[Collected data]
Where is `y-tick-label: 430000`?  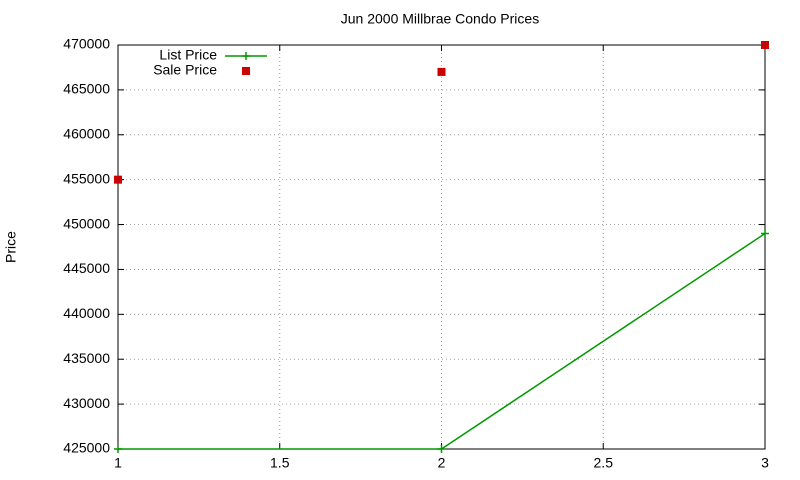 y-tick-label: 430000 is located at coordinates (86, 403).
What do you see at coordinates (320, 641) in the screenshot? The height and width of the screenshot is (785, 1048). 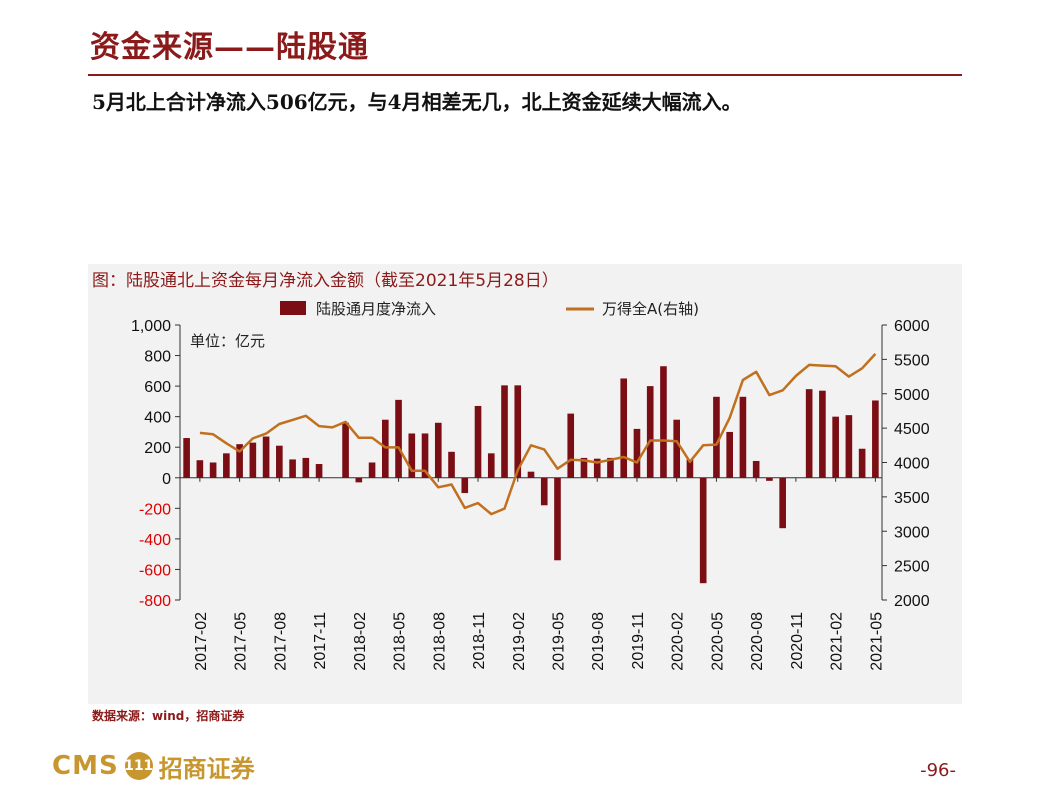 I see `x-axis-tick-label: 2017-11` at bounding box center [320, 641].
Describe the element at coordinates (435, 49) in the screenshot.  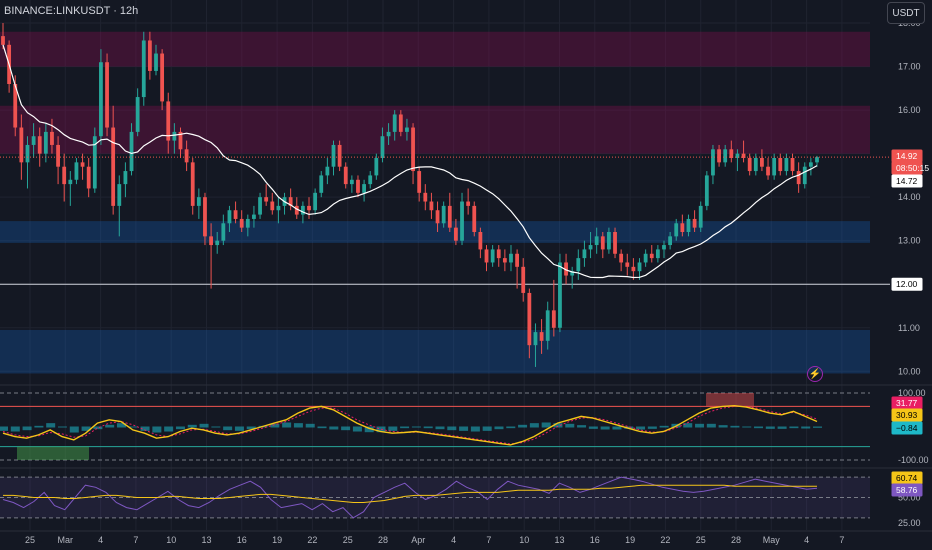
I see `zone-red` at that location.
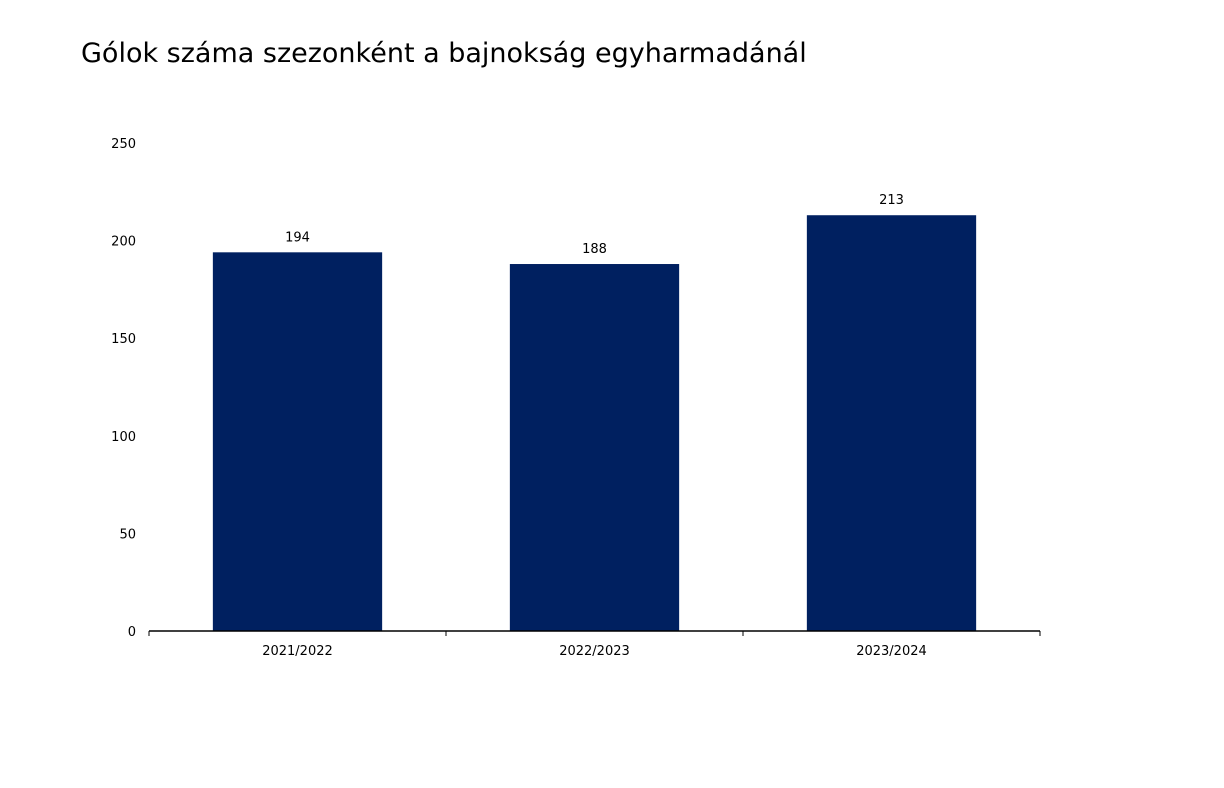 The height and width of the screenshot is (788, 1224). Describe the element at coordinates (892, 200) in the screenshot. I see `bar-value-label: 213` at that location.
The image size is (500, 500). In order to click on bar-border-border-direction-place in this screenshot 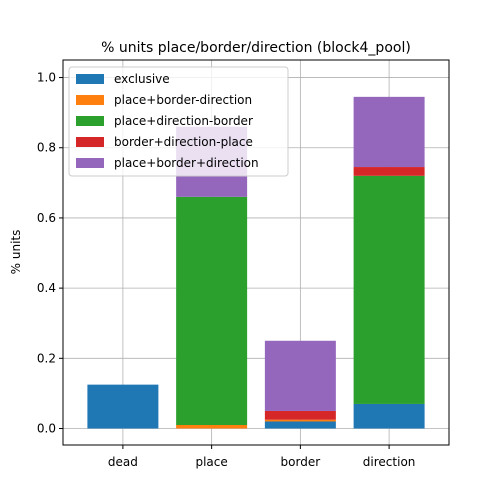, I will do `click(300, 415)`.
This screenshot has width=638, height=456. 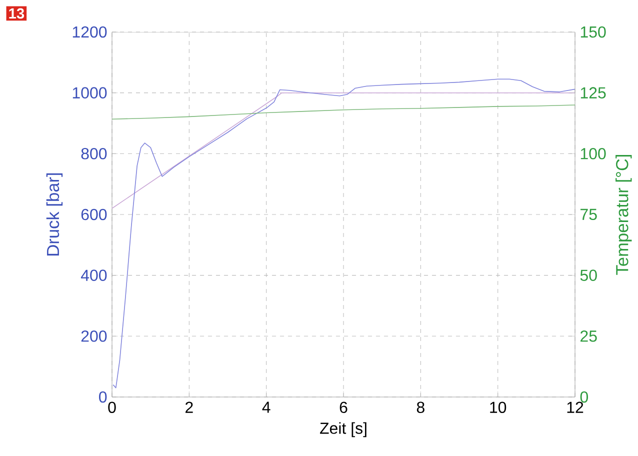 I want to click on x-tick-label: 4, so click(x=266, y=408).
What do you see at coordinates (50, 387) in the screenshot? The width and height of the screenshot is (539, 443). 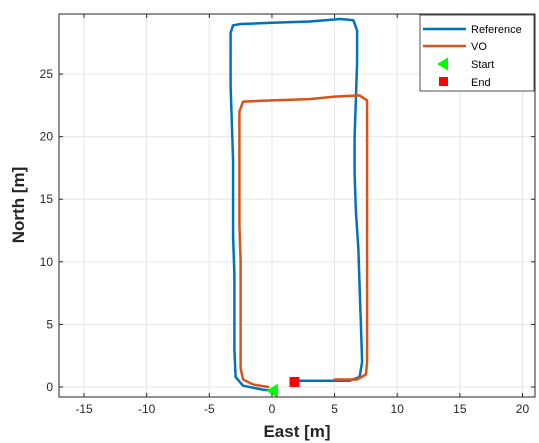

▶ What you have to do:
Print the rows from the line with "Describe the element at coordinates (435, 49)" to the line with "The height and width of the screenshot is (788, 1224)." word for word, both of those lines included, and leave out the pictures.

▶ Task output:
Describe the element at coordinates (435, 49) in the screenshot.  
I see `zone-red` at that location.
 The height and width of the screenshot is (788, 1224). Describe the element at coordinates (892, 200) in the screenshot. I see `bar-value-label: 213` at that location.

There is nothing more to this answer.